Gastronomy, tourism and culture converge in Berlin

Prof. Greg Richards, President of IGCAT, attended the recent ITB tourism fair in Berlin where there was plenty of evidence of the growing convergence between gastronomy, culture and tourism. A vast number of national and regional tourism stands were offering gastronomy-related tourism products (and many were of course also handing out samples of the local gastronomy as an incentive).

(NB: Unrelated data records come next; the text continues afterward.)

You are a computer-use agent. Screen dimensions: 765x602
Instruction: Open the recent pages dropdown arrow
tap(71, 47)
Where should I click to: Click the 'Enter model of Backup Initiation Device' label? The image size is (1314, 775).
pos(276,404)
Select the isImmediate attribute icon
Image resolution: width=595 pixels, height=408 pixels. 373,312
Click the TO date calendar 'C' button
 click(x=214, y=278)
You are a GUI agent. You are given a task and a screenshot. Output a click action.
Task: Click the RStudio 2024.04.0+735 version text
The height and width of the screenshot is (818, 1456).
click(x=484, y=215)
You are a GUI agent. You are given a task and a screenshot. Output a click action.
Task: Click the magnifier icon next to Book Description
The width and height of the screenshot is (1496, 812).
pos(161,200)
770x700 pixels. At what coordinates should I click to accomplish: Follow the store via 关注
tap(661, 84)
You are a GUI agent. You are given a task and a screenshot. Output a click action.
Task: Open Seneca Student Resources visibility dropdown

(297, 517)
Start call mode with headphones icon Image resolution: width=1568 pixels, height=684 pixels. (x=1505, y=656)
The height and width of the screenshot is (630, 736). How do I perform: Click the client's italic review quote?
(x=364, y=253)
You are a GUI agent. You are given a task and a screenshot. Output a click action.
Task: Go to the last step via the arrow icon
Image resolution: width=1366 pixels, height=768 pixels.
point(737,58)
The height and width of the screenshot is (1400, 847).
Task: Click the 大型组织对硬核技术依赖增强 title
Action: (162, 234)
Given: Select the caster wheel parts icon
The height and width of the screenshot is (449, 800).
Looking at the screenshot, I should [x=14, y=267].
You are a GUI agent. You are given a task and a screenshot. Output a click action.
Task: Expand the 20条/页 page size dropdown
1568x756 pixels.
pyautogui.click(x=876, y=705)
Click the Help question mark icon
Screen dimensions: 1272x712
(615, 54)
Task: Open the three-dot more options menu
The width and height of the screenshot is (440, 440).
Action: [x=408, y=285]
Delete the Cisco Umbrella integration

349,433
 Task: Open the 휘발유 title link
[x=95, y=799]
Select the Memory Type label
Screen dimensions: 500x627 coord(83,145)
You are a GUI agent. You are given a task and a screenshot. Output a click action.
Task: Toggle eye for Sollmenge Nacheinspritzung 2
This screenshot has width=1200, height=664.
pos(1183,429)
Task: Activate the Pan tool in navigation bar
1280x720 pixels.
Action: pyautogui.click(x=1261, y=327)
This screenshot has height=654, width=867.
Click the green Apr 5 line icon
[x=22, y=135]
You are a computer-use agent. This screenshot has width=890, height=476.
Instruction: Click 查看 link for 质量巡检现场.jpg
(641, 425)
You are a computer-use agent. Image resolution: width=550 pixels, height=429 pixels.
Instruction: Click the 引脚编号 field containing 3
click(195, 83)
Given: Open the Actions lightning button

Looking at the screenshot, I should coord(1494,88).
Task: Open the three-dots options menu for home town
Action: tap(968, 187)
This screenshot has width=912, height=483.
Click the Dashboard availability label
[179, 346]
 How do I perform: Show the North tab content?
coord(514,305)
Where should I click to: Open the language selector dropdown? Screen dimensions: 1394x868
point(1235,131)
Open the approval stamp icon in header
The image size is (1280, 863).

In particular South Korea seems to have grasped the convergence trend firmly. The guide they have produced to Korean Cuisine: Refresh your senses gives a succinct and mouthwatering introduction to Korean food, culture and creative tourism. It explains the philosophy behind Korean food, including the principles of ‘food harmony’ and the use of fermentation to produce ‘good bacteria’. For those wanting to find out more first hand, the book also outlines some of the options for food-related creative  tourism in Korea, including cooking classes and the Templestay programme. South Korea has been a leader in the development  of creative gastronomic and tourism concepts for a number of years, as pointed out in the report on Food and the Tourism Experience, edited by Diane Dodd.

The ITB exhibition also saw the European Travel Commission and the Council of Europe’s Cultural Routes Programme coming together to present cultural routes related to food as well as the ETC’s Tasting Europe portal for gastronomy events and routes throughout Europe. As reported by IGCAT last month, this portal was launched at a conference in Brussels, even though the portal was not actually up and running. Now, however, it seems that this problem has been solved, and you can browse gastronomic events and routes by country, region and type of food.

At national and regional level, however, efforts to develop gastronomic experiences for tourists remain fragmented and often without apparent direction. A good example at ITB was the Medeat Project, combining gastronomy products in Greece, Cyprus, Italy and Portugal. Other than the basic requirement of having enough different countries to qualify for EU funding, there seems little logic to this combination.